== WORK ORDER ==
Please return exactly the line that contains "View preferences (1632, 2148)" and every line after it, through the last line of the records below, with no pictures.

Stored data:
*** Block opens ***

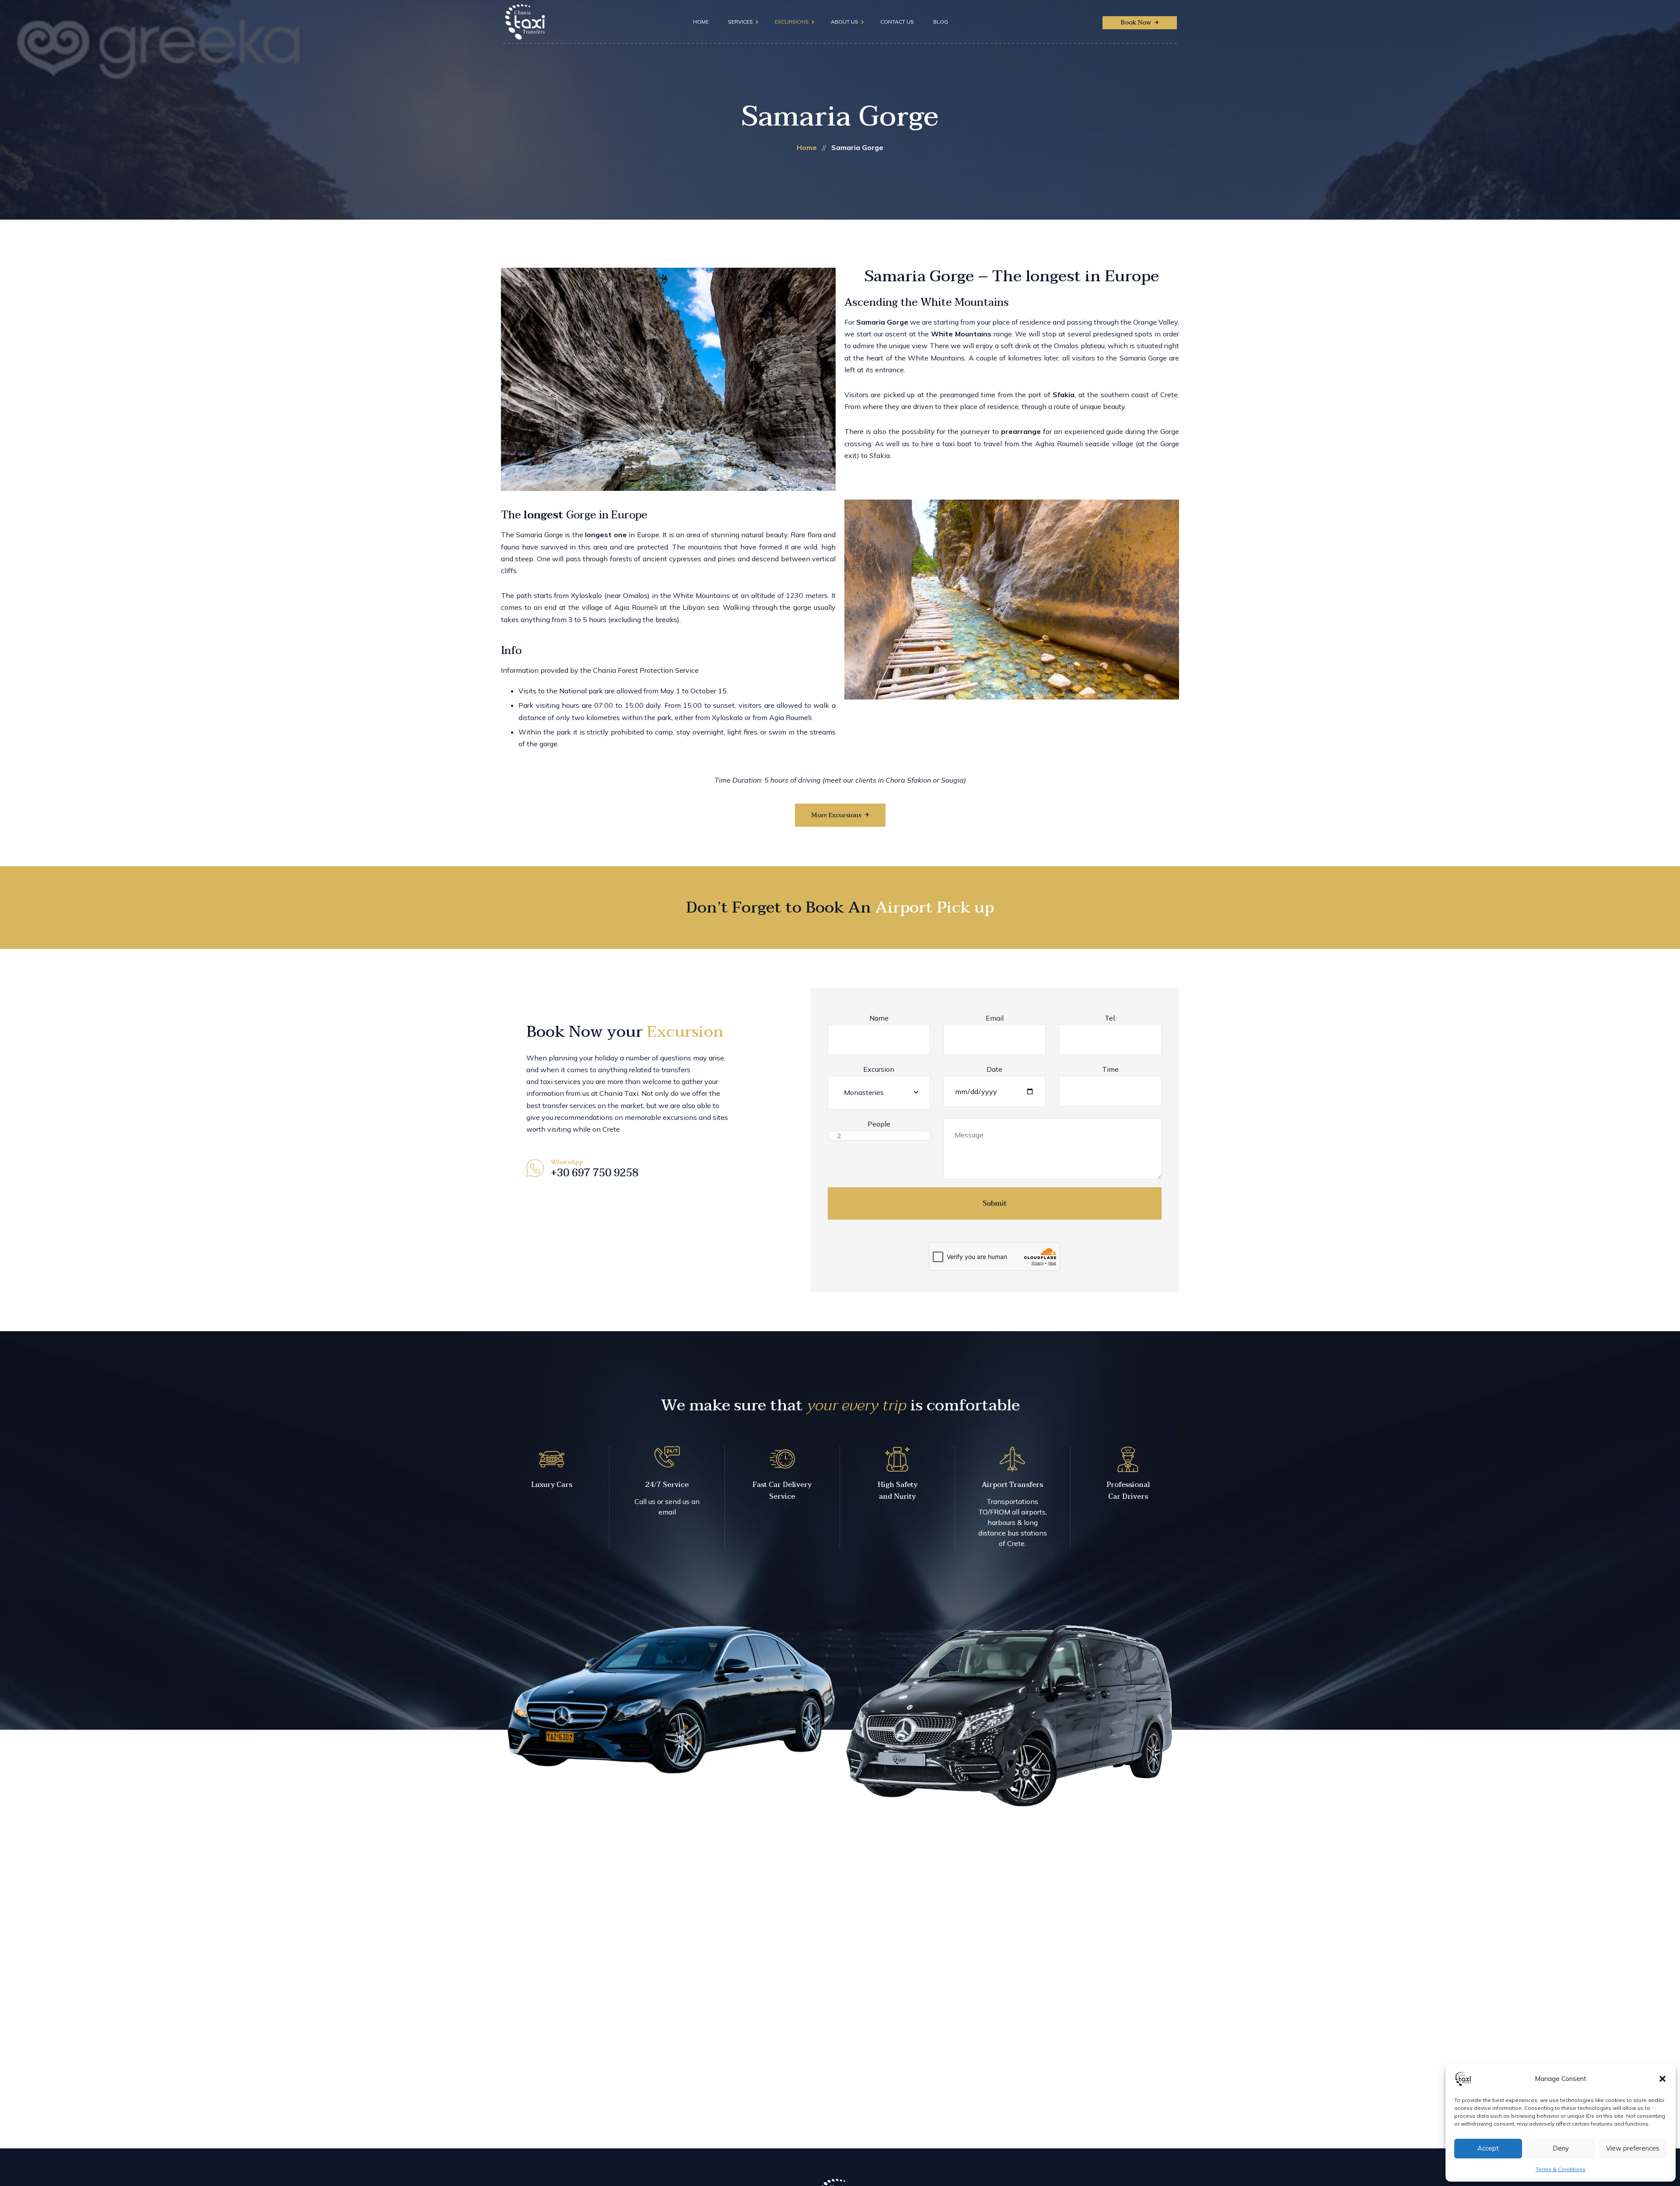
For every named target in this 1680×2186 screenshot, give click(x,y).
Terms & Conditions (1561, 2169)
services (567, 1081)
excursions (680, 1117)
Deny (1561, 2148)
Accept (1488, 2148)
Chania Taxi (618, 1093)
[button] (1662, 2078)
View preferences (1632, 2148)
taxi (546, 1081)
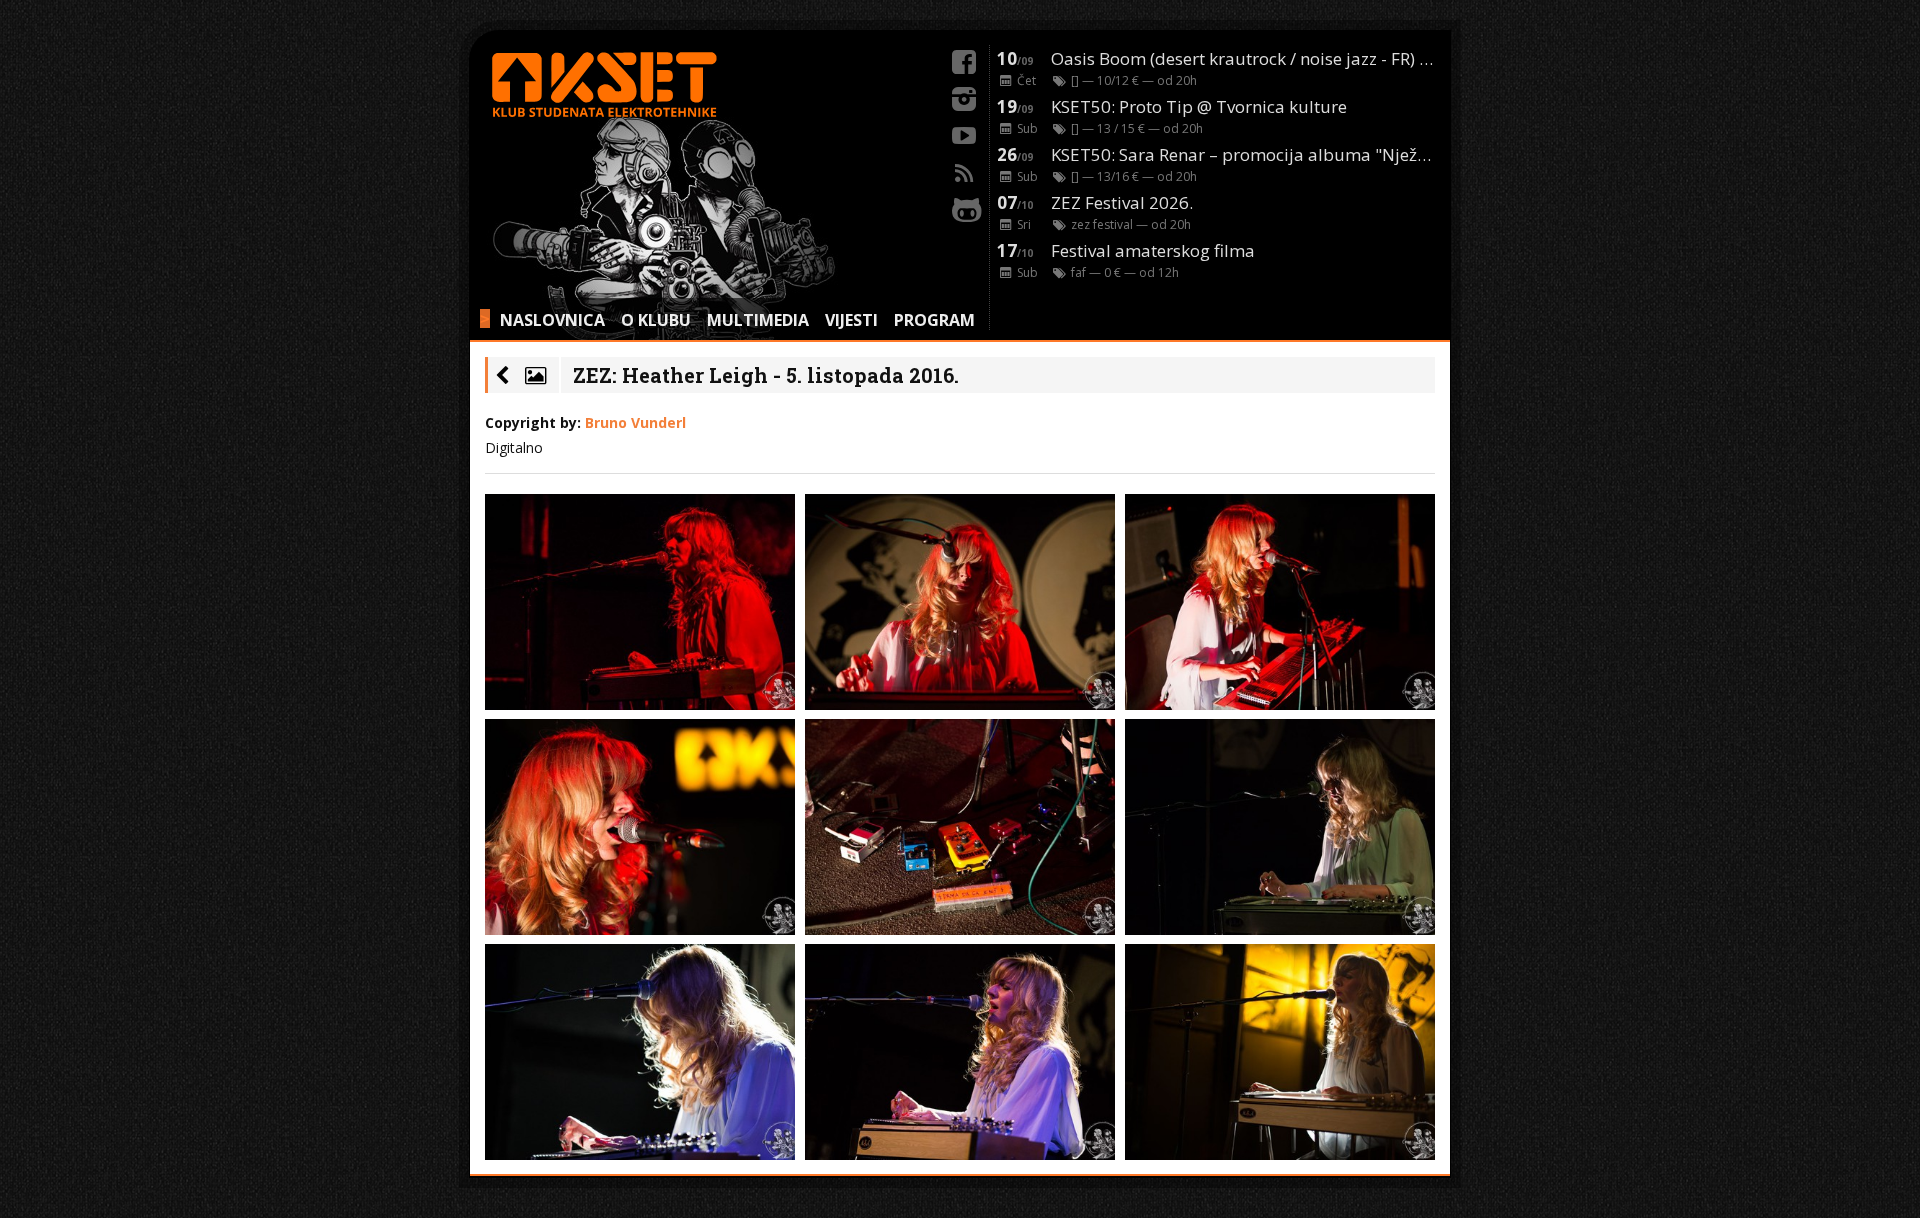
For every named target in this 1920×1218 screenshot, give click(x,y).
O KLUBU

*** Block closes ***

== SOLUTION FOR THIS EXERCISE ==
View preferences (1632, 2148)
taxi (546, 1081)
For every named target in this 1920×1218 screenshot, give click(x,y).
O KLUBU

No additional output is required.